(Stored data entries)
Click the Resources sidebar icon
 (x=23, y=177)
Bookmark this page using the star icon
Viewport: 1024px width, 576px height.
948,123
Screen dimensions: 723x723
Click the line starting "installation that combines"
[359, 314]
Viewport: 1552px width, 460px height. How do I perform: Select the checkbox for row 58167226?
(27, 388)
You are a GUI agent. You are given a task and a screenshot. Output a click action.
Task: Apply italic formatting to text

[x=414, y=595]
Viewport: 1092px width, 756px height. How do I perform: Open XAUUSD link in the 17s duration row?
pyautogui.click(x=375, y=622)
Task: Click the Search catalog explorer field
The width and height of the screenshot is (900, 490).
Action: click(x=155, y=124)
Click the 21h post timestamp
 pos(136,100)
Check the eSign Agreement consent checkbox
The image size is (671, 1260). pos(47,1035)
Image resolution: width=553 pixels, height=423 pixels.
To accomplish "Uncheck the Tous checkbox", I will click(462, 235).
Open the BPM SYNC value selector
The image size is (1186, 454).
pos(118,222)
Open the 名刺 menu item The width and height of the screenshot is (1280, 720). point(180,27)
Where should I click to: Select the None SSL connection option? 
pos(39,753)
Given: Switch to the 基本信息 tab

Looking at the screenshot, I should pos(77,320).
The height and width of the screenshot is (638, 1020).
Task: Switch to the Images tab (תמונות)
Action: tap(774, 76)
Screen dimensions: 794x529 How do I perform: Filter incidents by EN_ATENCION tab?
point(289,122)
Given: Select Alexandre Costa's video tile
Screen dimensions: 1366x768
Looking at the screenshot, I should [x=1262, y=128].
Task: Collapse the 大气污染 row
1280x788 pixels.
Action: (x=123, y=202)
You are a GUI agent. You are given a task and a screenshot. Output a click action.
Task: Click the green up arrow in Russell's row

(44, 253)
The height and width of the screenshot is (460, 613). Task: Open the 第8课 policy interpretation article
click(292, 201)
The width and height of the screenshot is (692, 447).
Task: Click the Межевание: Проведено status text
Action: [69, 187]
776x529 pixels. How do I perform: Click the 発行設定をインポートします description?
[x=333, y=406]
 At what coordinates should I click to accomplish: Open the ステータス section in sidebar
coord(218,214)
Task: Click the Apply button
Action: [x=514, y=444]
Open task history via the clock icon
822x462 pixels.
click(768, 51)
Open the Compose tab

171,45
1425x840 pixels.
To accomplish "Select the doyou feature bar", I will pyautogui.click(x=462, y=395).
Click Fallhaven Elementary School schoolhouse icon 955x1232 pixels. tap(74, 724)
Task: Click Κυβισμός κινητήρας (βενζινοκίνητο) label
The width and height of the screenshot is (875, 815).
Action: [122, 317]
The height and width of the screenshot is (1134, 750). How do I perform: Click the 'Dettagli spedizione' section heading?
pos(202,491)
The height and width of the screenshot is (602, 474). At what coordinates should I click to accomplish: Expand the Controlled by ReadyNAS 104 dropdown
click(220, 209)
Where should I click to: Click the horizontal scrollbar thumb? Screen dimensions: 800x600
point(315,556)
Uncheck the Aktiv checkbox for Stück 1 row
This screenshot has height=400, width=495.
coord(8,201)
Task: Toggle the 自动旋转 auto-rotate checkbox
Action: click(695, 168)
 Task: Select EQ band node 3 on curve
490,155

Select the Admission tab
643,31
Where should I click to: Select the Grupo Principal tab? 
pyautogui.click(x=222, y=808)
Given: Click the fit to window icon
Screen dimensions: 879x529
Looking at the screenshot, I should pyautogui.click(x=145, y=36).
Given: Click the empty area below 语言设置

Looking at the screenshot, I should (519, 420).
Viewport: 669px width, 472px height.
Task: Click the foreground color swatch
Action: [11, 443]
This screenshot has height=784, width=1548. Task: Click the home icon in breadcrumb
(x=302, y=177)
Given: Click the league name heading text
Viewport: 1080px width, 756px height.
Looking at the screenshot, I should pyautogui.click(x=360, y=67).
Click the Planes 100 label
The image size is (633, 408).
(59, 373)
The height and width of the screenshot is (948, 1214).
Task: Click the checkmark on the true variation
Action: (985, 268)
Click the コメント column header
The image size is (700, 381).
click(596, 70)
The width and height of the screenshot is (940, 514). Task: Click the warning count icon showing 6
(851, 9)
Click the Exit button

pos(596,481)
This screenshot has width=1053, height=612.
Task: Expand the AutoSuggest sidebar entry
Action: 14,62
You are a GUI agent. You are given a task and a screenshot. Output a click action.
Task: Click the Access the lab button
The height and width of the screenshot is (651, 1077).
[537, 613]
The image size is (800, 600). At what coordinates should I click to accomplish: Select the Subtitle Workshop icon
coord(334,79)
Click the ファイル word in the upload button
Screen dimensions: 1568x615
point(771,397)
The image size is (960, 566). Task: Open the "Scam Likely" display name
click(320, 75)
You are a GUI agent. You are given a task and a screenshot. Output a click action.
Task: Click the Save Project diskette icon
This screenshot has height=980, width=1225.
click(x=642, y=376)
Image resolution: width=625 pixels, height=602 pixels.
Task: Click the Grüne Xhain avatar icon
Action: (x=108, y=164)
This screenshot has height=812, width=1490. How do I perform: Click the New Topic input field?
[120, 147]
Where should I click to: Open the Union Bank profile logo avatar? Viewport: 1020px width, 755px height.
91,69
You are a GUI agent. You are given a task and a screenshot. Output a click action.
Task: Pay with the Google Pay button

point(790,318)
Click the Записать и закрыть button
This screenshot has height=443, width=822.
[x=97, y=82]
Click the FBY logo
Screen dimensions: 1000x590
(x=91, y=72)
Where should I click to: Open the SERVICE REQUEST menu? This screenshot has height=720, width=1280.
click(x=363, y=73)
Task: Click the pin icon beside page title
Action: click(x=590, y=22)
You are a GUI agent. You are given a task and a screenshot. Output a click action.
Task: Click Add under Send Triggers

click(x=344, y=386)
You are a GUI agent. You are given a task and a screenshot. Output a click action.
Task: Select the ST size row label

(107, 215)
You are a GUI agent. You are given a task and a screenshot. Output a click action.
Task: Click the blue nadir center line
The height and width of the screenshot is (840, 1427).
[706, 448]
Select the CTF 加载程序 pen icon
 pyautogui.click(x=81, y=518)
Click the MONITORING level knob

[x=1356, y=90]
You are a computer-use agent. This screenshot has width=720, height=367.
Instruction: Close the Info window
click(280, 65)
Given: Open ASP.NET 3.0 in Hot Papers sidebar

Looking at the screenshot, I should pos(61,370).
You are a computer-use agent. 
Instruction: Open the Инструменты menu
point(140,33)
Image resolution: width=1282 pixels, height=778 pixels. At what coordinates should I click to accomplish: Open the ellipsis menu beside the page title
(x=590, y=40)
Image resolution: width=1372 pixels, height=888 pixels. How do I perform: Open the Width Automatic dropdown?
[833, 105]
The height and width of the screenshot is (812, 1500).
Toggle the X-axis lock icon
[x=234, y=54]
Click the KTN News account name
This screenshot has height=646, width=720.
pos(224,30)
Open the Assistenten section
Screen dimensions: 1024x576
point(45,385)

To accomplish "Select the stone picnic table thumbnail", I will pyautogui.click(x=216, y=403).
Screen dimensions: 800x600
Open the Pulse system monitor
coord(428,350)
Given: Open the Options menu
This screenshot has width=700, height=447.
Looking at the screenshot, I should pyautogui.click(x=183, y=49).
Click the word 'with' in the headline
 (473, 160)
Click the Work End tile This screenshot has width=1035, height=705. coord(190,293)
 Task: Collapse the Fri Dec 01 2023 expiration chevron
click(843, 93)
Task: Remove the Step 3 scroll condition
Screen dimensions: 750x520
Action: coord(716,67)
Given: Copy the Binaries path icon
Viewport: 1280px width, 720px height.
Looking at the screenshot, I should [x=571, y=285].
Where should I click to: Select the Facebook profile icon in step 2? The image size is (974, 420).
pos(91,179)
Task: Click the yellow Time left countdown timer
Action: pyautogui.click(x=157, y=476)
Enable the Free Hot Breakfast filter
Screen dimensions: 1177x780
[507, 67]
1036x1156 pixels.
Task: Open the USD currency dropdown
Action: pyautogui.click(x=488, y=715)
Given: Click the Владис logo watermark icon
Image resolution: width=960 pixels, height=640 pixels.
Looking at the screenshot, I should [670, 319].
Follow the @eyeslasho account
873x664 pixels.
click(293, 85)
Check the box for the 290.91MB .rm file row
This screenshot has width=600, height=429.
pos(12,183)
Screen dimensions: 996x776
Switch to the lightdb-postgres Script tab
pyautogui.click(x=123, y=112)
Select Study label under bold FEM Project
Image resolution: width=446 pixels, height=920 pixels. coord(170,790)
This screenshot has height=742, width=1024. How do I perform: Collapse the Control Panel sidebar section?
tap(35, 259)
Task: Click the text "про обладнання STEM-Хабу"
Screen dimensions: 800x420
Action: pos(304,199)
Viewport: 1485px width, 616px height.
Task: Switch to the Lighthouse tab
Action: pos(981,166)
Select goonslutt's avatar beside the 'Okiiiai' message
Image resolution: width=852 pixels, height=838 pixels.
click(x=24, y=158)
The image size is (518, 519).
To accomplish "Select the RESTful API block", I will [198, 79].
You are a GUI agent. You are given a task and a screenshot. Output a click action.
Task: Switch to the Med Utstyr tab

- ACTIVITY
Which lines above hold the string "tile"? Copy every one of them.

- WRITTEN ANSWER
Given: Select Alexandre Costa's video tile
Click the Work End tile This screenshot has width=1035, height=705. coord(190,293)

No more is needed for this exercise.